WORK TO BE COMPLETED. Repeat only the stretch of lines below that runs from the line with "1295x728 pixels." through the line with "Collapse the Basic Keys section", unaltered.

RECORDS FOR THE TASK.
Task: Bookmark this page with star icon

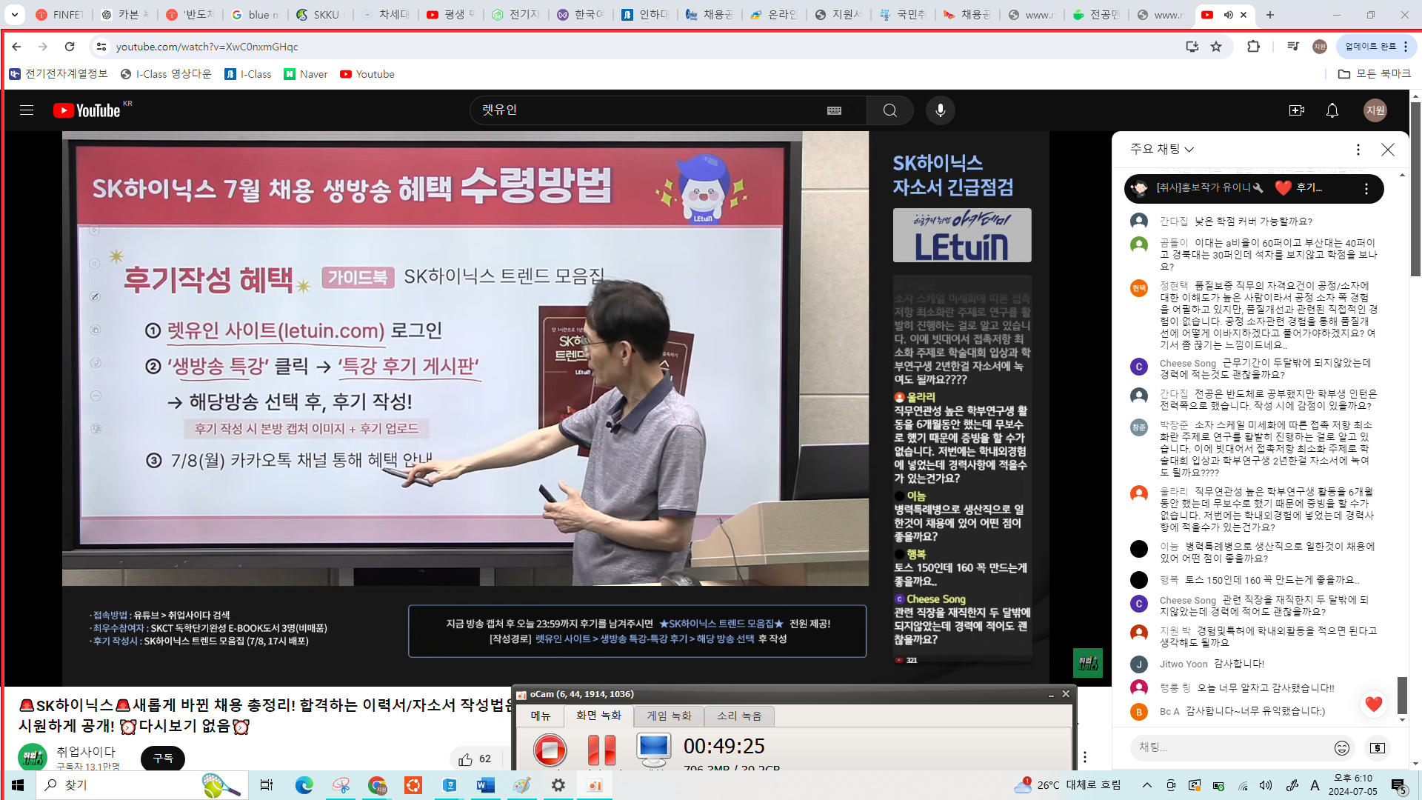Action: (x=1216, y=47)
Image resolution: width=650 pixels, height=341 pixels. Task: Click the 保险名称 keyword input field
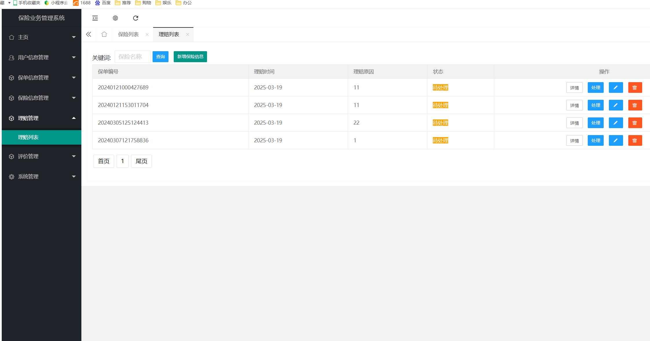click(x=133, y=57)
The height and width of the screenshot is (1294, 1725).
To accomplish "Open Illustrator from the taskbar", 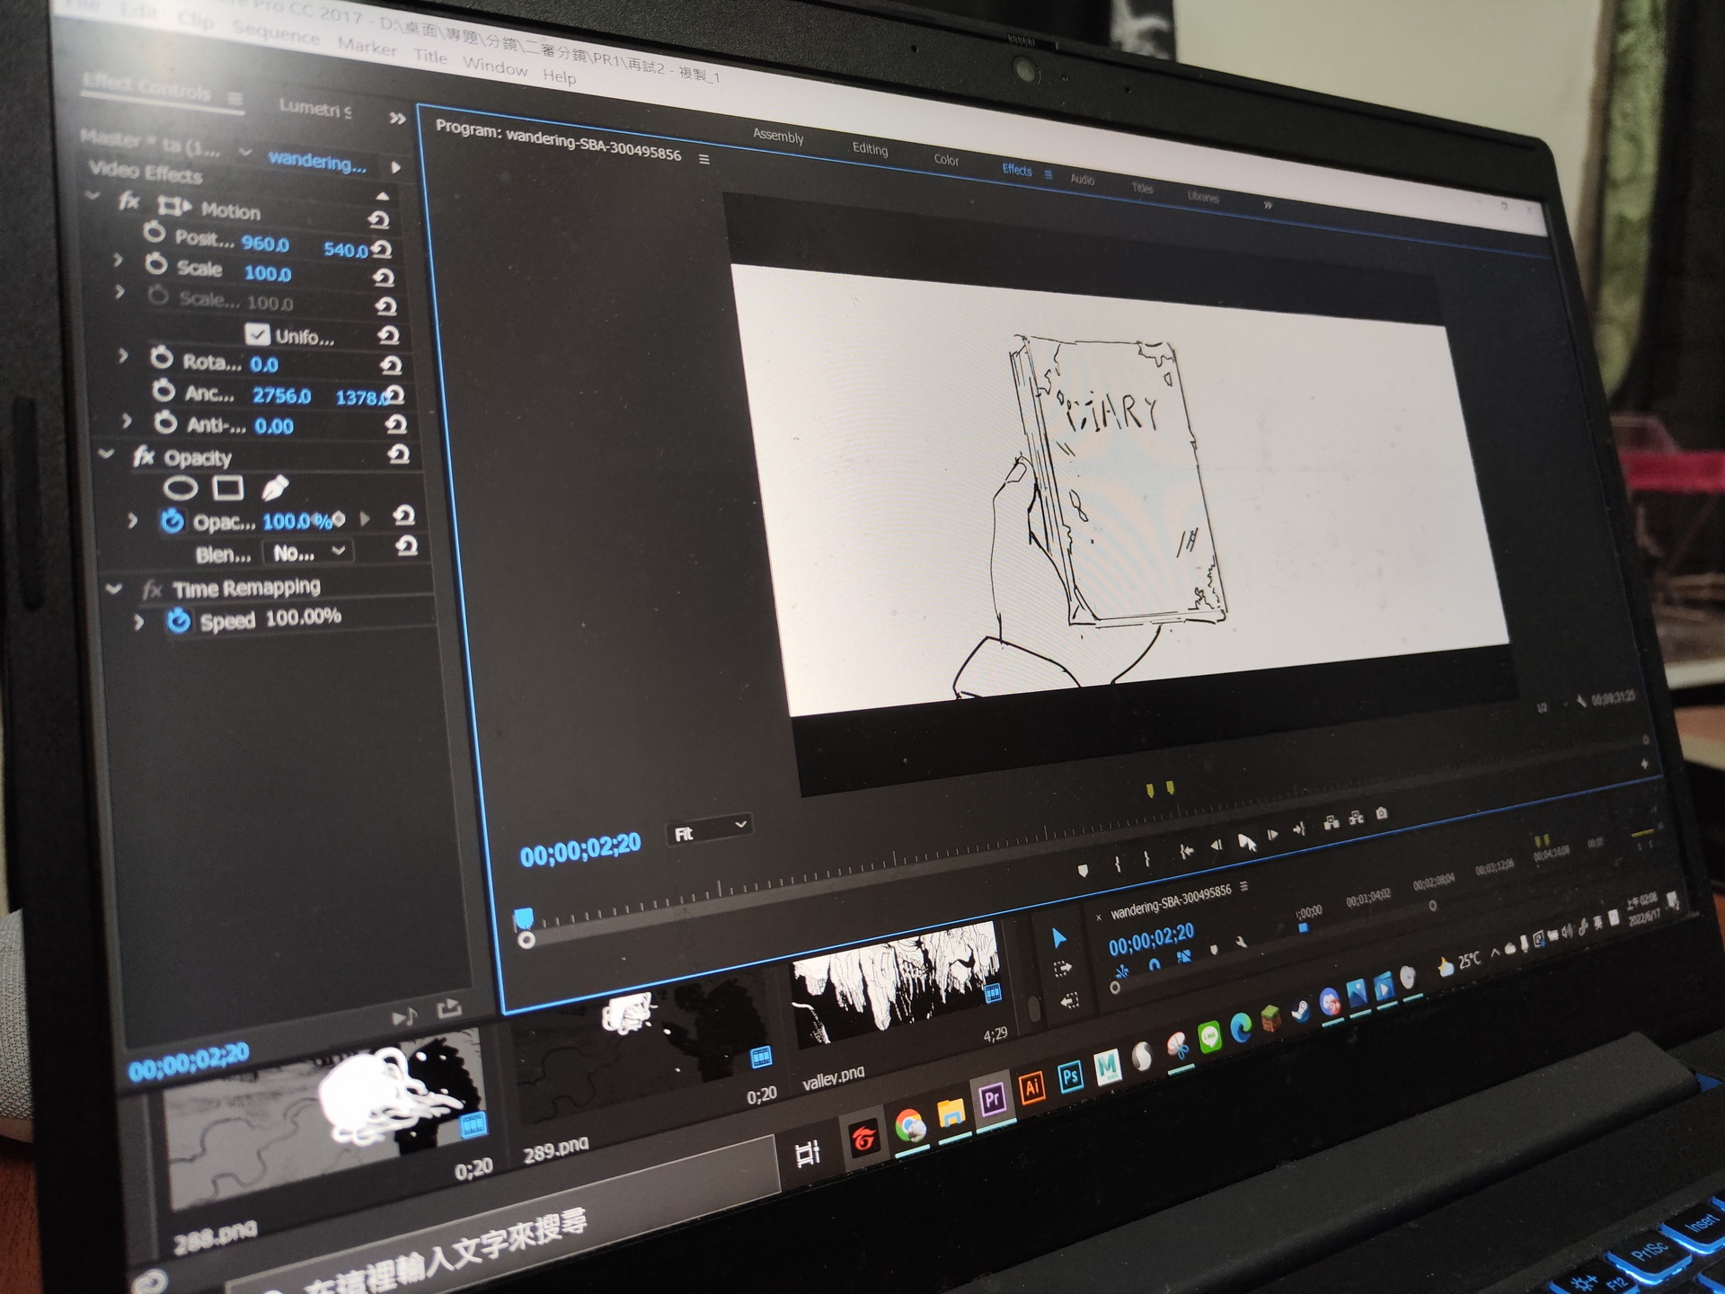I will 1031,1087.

* * *

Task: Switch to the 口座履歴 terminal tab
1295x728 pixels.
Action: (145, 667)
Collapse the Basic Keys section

==

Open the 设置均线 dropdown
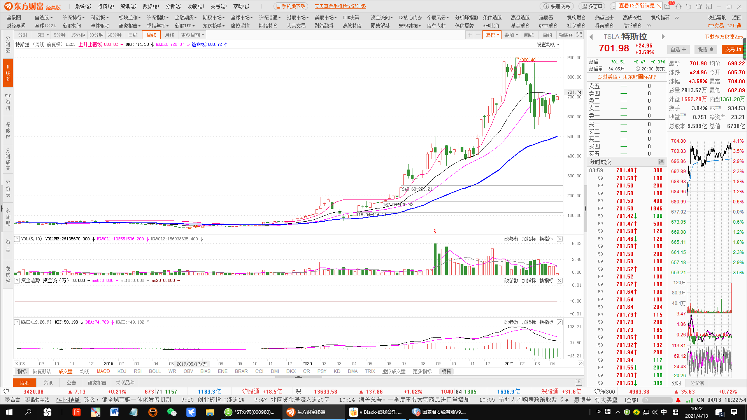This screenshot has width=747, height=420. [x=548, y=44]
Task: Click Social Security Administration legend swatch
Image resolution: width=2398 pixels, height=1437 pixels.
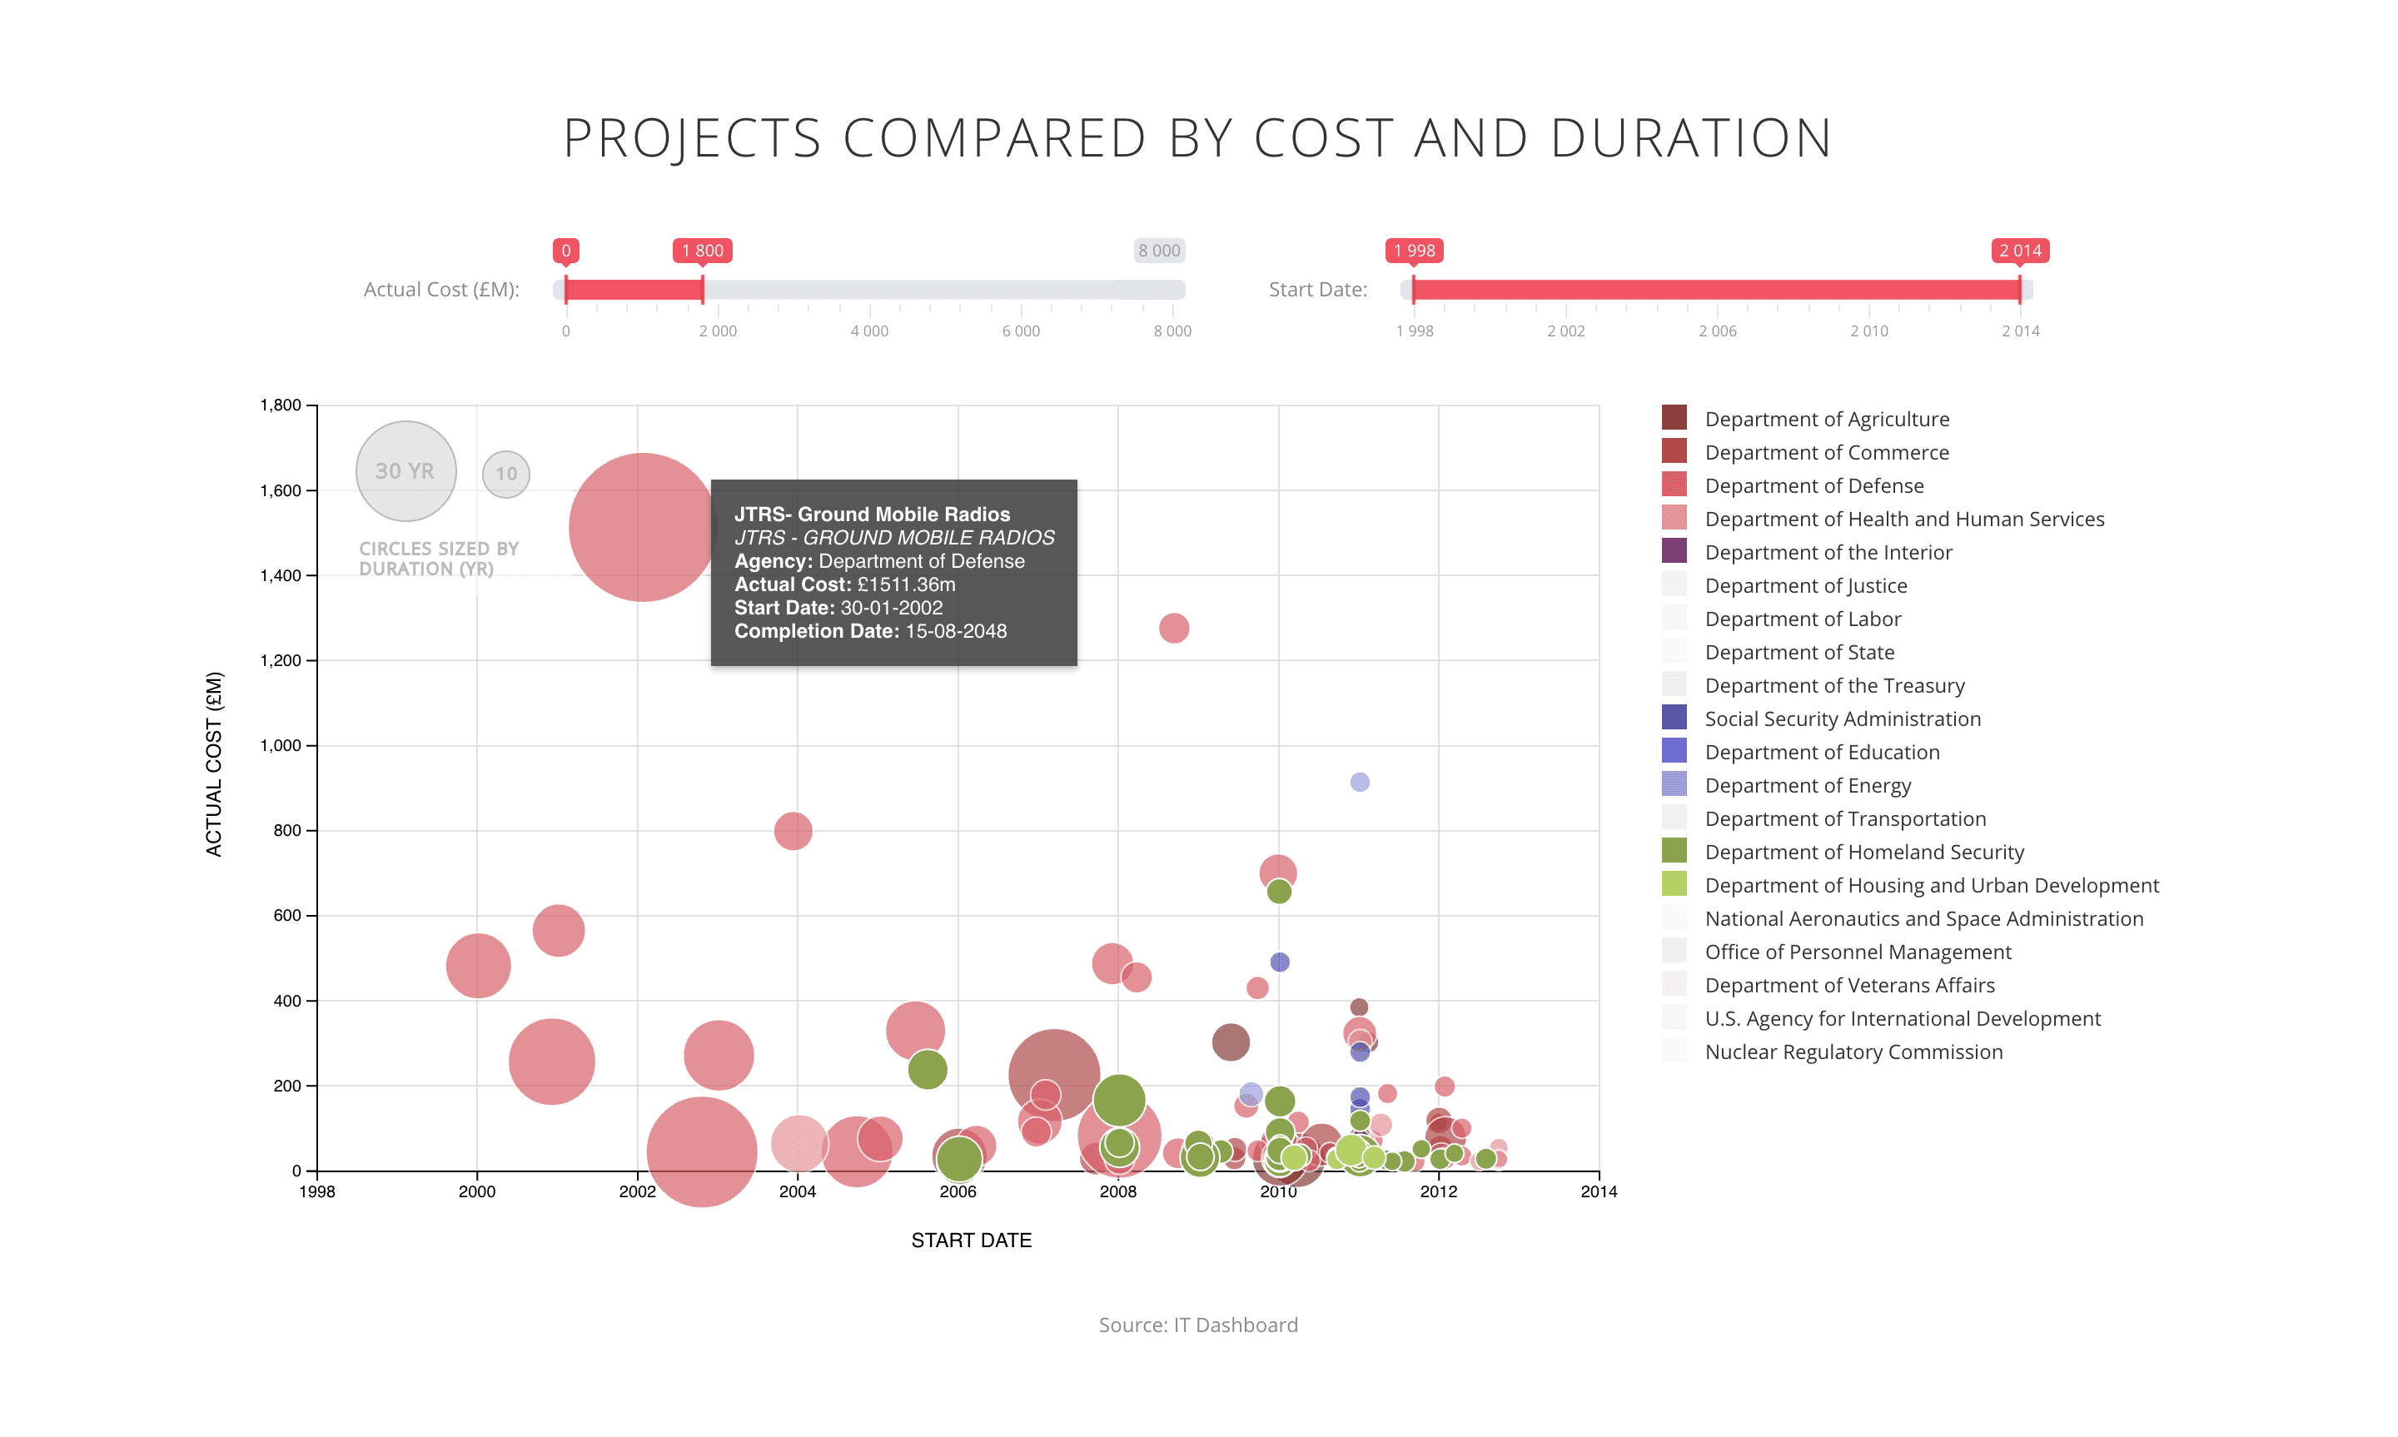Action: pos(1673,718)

TASK RESPONSE.
1295x728 pixels.
Action: (145, 667)
Collapse the Basic Keys section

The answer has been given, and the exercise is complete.